Whether or not one ultimately accepts Covington’s outlook, nobody can read these books without coming away with a much more serious attitude about White Nationalism and the conviction that we need real community, real activity, real dedication, and self-sacrifice.

Dr. Johnson dedicates Novel Takes to Tito Perdue, a Southern author whom he calls America’s finest living novelist. Mainstream publishers favored his work in the early 1990s, but rejected his more recent books because of their politics. For the last two decades, he has been published by Dissident Right presses such as Arktos and Washington Summit Publishers.

Perhaps most appealing to racially aware readers would be Mr. Perdue’s Reuben (2022), about the decline of white America. A teacher starts a secret society to raise a vanguard that will revitalize Western civilization. His best student, a 6’6” giant, learns to become a “cultured thug.”

Dr.

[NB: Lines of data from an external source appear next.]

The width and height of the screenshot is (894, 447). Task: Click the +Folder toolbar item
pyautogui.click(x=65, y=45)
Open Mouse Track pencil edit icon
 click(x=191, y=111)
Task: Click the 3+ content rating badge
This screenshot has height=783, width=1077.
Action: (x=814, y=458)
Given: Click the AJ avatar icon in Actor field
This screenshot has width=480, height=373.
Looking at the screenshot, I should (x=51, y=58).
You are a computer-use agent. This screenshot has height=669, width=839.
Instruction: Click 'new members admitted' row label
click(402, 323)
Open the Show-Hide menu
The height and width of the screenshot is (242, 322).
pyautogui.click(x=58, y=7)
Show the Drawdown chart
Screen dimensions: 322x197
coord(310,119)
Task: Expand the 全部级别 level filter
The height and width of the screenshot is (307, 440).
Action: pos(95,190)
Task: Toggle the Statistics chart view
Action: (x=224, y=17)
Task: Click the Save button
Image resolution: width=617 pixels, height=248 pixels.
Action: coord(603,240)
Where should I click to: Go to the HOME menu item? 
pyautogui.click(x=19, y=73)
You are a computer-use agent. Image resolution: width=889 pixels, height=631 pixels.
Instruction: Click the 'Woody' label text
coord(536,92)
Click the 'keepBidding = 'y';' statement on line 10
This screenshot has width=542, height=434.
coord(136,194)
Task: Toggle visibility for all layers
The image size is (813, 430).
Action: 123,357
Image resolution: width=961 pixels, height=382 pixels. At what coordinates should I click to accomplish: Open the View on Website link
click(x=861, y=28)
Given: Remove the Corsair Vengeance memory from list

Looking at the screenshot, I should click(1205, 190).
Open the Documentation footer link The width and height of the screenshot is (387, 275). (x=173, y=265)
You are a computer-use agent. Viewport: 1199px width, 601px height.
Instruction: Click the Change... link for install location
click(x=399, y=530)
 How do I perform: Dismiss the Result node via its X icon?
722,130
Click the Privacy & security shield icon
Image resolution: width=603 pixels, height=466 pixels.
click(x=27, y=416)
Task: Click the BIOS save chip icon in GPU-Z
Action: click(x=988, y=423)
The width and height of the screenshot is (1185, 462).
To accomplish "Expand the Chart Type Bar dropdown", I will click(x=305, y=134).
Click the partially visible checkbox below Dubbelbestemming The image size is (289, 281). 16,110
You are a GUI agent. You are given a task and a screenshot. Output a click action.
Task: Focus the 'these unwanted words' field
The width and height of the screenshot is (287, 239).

Johnson offers views on other Dissident Right favorites, such as H.P. Lovecraft’s The Shadow Over Innsmouth, John Kennedy Toole’s A Confederacy of Dunces, and Bill Hopkin’s The Leap. Hopkins was one of the original “Angry Young Men,” a group of English writers who were popular in the 1950s and 60s. He was later banned when liberal reviewers called him “pro-fascist.”

Novel Takes is a valuable look at some of the more popular books on “our side.” I could quibble with some of its selections, but it shows that despite leftist control of mainstream publishing, there are still great works to be found.

There has been a rebirth of dissident publishing as well as an increased emphasis on the arts. Artists on our side can now find their voices at Arktos, Antelope Hill, Imperium Press and Dr. Johnson’s own Counter-Currents Publishing.

Passage Press offers an annual cash prize for anti-liberal works of fiction, non-fiction, and poetry. Early results have been modest, but the Right is at least thinking in terms of influencing the arts.

Dissidents gave rise to the meme, Groypers, and “sh*t posting,” and brazenly attacked the hypocrisy and shallowness of anti-white elites. We were at least partly responsible for the rise of Trump and the destruction of Conservatism, Inc.

Almost daily, we learn more about how the Left controlled and corrupted the US. Surely, with so much talent on our side, we will soon see a great novel documenting and mocking this insanity. Our era’s Raspail or Solzhenitsyn has surely already been born.

When our next great book appears, Greg Johnson and his writers at Counter-Currents will find it and give it the praise it deserves.